At the present time, the Catholic princes are concerned, above all, to assure that they get along with the bishops, and they attend to the disputes between the ecclesiastical and secular authorities, such as have commonly existed for a long time in several states. For this reason, not only is the freedom of the Church and its jurisdiction considerably hindered, but the concern for religion even suffers huge losses, and sects and heresies benefit. The Imperial Majesty could also assist a great deal with this problem, or one could refer the disputes, with the consent of both parties, to arbitration.
Equally deplorable is the arbitrariness of the Catholic princes and nobles who tax church property and oppress the clergy, as we see everywhere. Perhaps we can see in this, however, how God punishes the clergy for their excesses and other deplorable behavior. The princes seek to excuse themselves on account of tradition, which if anything is an abuse, and to elude, where they only can, the authority of bishops, even in matters which clearly lie under ecclesiastical jurisdiction.

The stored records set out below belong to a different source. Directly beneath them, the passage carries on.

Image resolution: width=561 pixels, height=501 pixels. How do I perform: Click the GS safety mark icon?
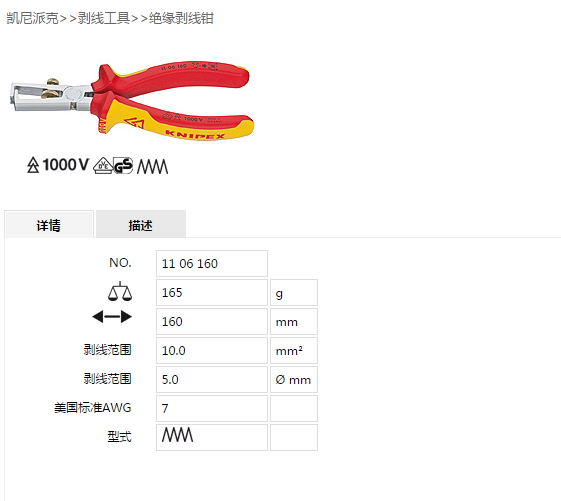click(123, 166)
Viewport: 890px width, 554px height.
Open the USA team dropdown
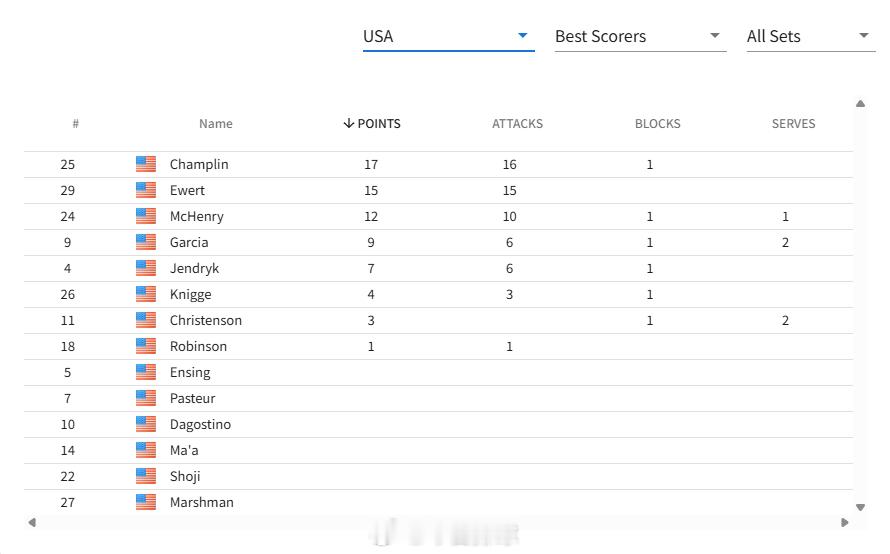(x=448, y=36)
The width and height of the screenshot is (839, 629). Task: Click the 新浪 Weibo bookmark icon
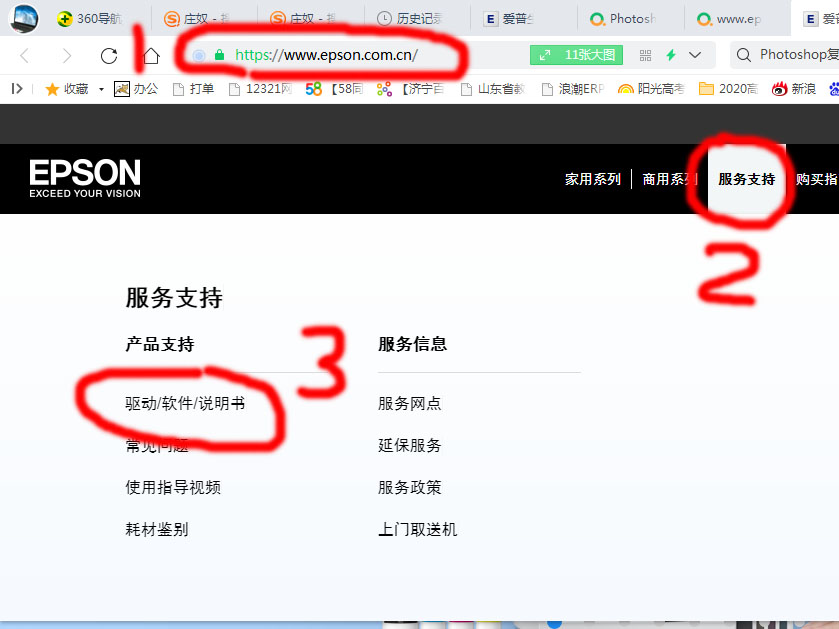coord(779,88)
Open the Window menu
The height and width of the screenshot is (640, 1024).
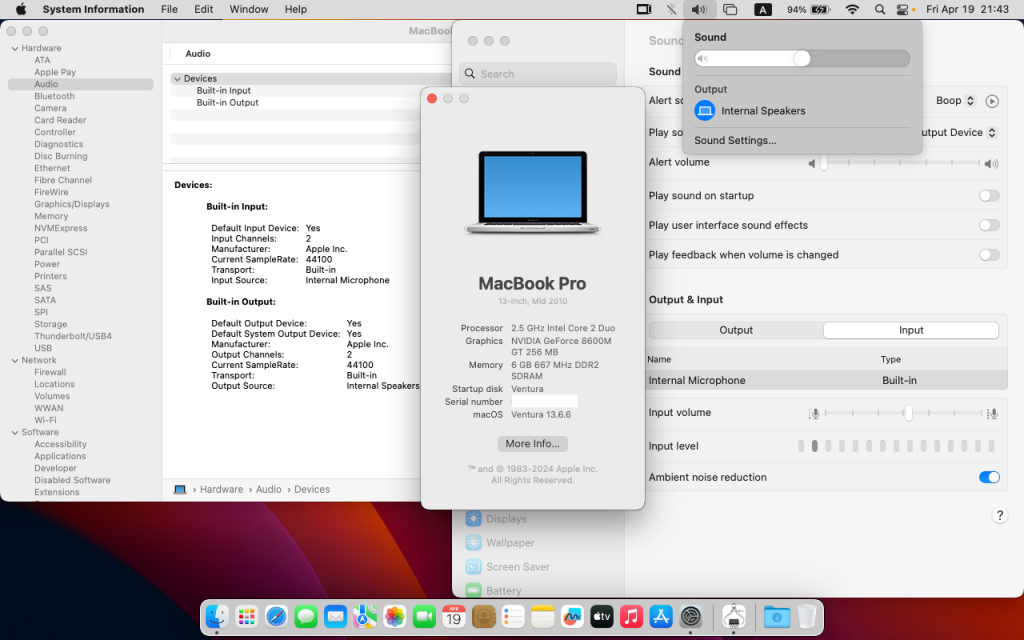pos(248,9)
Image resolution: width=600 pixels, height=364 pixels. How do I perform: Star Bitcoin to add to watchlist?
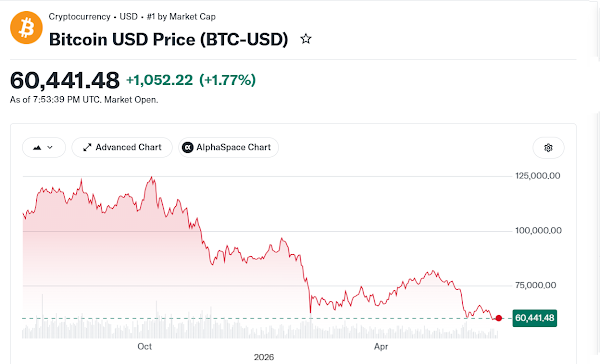click(x=306, y=39)
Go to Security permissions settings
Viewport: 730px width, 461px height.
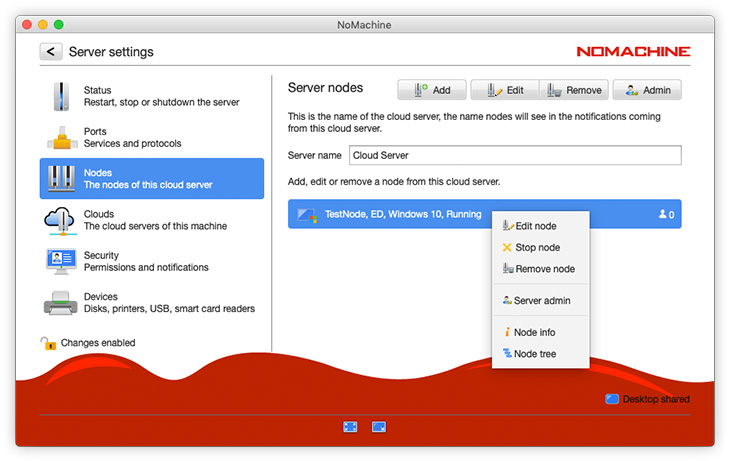[x=150, y=261]
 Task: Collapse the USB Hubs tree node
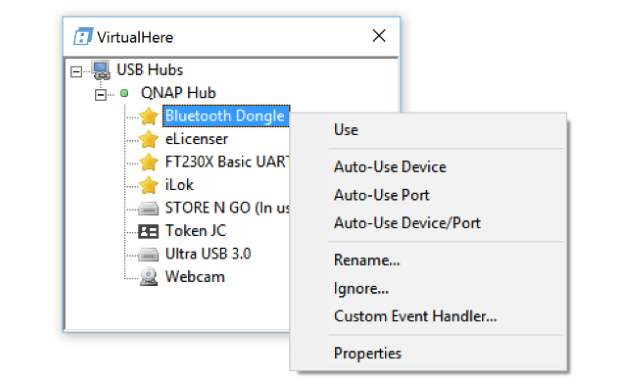(76, 72)

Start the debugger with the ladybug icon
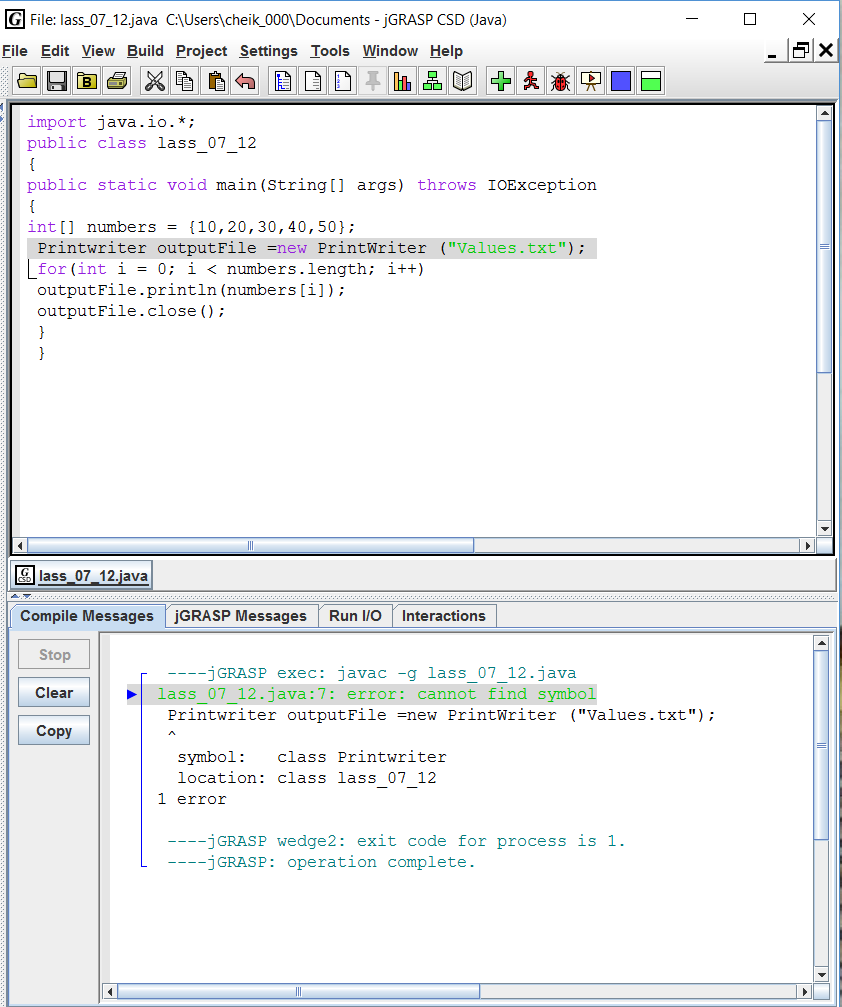[560, 81]

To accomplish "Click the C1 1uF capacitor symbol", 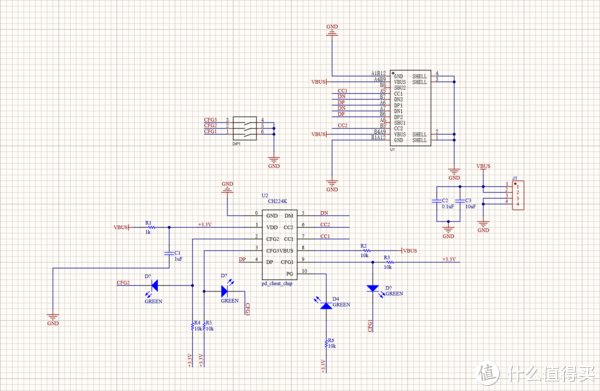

Because the religious orders in Germany are directly threatened with ruin, the highest superior-generals (6) at Rome must, in my opinion, emphasize the following. It must be made clear to them that, if they, after a stipulated period of time, do not support the disintegrating monasteries and staff them adequately with monks, the monasteries with all their incomes will be allocated to other good purposes. It is a disgrace and disaster for the Catholic Church to have monks living in such luxury and looking only after the interest of their estates and disdaining to make time for religious life. It would be better to immediately deploy these places, which are dedicated to piety, as seminaries than to have them either taken over by heretics or employed by secular rulers for profane purposes. It should also be suggested to the generals in Rome that they should found seminaries of their orders in Italy and recruit to them young Germans who can, after being well trained, be appointed to head German monasteries. A financial contribution from the German monastery would allow this plan to be more easily realized.
Some monasteries and collegiate foundations (7) truly annoy the people because they are places of drunkenness and debauchery. If such centers of disease do not allow a doctor’s healing hand to come near them, may they be utterly wiped out.
It would also perhaps aid reform in Germany to have the worst abuses and outrages of the clergy, those that especially catch the common people’s attention, summarized briefly in writing. His eminence, the papal legate, should negotiate these things closely with the representatives of the four archbishops (8), who should inform him of their opinion as to how this dreadful and no longer bearable depravity can be eliminated from the German churches before the salt that has lost its savor is cast out and trodden [Matt. 5:13].
(6) The highest officers of religious orders – trans.
(7) Collegial foundations [Kollegiatstifte] were corporations of secular clergy, who were normally individually beneficed – trans.
(8) It is uncertain which four are meant. The seats of the following archbishoprics lay within the Holy Roman Empire in the narrower sense (i.e., excluding Imperial Italy, the kingdom of Bohemia, and the Baltic region): Mainz, Cologne, Trier, Bremen, Magdeburg, and Salzburg – trans.